ASSIGNMENT: From the records below, copy out exactly the lines from the one containing "Open the QuickCalc calculator icon" to the one containing "Open the background 10条/页 dropdown at bottom", both included. Add nothing else.

Data extracted from a collection
---------------
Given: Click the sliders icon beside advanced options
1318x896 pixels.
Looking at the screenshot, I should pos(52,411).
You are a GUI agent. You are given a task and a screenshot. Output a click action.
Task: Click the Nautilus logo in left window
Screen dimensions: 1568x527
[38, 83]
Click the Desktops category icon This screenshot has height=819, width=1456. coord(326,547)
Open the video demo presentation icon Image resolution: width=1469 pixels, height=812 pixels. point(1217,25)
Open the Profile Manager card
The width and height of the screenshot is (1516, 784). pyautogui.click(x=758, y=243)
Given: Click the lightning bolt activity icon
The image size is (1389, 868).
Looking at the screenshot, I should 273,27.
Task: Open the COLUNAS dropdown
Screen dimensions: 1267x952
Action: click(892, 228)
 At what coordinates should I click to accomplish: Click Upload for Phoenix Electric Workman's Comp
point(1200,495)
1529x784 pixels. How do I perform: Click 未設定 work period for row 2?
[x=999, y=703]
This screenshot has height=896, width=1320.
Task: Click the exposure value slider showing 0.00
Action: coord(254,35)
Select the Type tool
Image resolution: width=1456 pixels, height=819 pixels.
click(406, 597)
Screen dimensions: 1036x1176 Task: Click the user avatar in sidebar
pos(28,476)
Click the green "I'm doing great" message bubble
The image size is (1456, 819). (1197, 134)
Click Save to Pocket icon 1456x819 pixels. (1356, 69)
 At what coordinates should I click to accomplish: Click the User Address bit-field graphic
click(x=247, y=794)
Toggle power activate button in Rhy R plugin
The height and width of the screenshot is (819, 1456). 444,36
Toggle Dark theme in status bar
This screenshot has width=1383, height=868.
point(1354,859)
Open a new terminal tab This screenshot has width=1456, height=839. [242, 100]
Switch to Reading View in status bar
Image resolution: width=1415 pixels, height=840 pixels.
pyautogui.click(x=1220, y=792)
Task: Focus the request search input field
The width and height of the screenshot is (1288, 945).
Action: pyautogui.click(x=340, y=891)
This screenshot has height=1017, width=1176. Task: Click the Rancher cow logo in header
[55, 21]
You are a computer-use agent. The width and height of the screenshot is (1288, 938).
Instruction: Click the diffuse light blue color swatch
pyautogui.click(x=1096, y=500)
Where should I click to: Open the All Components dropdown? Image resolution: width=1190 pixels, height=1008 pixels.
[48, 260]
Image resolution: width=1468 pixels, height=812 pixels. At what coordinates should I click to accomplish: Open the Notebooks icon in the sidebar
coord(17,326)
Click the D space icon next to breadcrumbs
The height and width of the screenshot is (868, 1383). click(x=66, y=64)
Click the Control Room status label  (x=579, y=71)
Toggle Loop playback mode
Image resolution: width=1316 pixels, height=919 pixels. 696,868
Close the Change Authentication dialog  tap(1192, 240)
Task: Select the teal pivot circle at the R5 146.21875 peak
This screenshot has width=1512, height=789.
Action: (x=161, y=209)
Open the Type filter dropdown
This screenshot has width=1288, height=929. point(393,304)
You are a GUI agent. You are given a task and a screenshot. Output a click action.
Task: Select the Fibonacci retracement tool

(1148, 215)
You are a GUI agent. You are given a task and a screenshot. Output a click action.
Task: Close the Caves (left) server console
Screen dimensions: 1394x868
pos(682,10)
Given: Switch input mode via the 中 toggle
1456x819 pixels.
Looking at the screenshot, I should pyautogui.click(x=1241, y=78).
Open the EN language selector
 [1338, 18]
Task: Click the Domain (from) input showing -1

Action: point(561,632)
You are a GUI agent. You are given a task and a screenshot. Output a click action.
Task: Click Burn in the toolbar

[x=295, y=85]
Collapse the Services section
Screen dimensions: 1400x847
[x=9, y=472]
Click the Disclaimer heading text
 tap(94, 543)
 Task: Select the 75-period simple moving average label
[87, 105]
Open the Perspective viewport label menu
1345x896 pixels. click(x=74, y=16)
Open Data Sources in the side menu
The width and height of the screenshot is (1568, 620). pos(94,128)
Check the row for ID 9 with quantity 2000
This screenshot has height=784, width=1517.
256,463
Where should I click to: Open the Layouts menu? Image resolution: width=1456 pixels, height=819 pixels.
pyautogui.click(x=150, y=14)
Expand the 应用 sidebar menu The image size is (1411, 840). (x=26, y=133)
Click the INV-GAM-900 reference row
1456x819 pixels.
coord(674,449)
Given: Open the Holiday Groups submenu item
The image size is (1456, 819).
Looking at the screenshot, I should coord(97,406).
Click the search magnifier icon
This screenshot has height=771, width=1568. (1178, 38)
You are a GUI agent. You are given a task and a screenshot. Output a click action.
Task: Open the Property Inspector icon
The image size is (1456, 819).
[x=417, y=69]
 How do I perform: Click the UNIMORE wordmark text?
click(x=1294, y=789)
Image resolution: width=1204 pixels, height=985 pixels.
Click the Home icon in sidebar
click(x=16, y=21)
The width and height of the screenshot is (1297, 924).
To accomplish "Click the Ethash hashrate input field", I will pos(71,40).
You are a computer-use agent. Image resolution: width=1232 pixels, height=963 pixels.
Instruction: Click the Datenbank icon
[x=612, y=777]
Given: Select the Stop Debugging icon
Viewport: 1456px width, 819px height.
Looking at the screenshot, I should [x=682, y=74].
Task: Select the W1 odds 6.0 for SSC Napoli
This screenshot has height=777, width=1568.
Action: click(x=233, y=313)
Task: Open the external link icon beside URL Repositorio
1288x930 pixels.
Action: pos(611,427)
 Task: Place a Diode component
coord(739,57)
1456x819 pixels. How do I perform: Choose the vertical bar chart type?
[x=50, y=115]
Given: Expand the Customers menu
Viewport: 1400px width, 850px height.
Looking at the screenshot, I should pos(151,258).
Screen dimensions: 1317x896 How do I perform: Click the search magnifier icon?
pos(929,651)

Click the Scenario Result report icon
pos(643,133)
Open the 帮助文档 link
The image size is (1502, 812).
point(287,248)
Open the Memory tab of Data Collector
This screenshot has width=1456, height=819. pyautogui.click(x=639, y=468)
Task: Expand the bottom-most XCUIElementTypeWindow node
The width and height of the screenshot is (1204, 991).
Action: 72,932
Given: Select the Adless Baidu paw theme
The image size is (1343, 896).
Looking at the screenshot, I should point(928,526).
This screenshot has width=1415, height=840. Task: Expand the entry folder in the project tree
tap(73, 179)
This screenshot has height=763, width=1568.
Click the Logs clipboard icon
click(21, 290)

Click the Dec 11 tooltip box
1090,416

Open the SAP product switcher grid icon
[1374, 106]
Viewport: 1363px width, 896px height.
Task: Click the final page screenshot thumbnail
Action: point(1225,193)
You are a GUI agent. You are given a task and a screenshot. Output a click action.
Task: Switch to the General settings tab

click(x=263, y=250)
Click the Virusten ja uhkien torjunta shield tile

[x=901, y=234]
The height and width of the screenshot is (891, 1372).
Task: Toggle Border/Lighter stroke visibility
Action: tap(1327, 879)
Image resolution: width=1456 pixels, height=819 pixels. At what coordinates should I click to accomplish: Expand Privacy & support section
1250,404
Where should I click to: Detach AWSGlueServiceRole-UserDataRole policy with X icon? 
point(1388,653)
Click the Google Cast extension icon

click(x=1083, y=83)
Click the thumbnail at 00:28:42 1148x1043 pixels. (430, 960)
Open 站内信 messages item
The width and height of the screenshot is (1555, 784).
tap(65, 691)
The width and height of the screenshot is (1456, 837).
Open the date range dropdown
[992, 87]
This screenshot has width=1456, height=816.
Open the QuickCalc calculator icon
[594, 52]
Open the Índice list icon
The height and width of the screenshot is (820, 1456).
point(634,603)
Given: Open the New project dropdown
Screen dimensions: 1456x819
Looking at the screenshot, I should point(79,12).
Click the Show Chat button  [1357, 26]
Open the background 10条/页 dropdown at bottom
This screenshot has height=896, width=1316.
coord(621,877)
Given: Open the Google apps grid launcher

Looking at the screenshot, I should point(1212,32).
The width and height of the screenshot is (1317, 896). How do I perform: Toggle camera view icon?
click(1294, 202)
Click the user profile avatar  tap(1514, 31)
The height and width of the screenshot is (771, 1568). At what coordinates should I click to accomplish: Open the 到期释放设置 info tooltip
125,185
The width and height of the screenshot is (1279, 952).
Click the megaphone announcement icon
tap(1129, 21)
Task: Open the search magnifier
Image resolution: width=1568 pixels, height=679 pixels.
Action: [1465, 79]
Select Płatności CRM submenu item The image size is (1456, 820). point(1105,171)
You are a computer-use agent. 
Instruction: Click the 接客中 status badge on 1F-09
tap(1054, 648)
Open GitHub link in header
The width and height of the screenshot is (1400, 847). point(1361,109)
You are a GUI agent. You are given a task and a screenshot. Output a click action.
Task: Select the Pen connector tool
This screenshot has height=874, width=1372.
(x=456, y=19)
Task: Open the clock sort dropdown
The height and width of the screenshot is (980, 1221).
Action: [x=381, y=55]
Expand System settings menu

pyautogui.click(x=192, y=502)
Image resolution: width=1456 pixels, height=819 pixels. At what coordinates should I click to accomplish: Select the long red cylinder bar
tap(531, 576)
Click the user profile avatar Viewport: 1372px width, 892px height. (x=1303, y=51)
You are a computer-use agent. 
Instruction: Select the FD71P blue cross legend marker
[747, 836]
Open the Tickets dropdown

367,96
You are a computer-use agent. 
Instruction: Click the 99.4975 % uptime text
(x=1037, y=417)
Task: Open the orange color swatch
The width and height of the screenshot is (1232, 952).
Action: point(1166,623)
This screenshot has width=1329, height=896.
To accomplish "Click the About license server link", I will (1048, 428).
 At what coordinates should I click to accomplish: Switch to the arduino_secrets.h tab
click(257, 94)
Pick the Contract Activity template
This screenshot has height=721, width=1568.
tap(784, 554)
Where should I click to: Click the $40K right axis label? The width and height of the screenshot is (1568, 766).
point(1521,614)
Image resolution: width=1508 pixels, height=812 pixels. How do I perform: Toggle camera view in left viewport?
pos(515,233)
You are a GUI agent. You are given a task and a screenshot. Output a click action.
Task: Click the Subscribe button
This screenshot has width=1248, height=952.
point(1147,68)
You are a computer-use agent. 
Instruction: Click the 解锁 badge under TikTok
---------------
RESPONSE FOR THIS EXERCISE:
Open the QuickCalc calculator icon
[594, 52]
Open the Índice list icon
The height and width of the screenshot is (820, 1456).
point(634,603)
Given: Open the New project dropdown
Screen dimensions: 1456x819
Looking at the screenshot, I should point(79,12).
Click the Show Chat button  [1357, 26]
Open the background 10条/页 dropdown at bottom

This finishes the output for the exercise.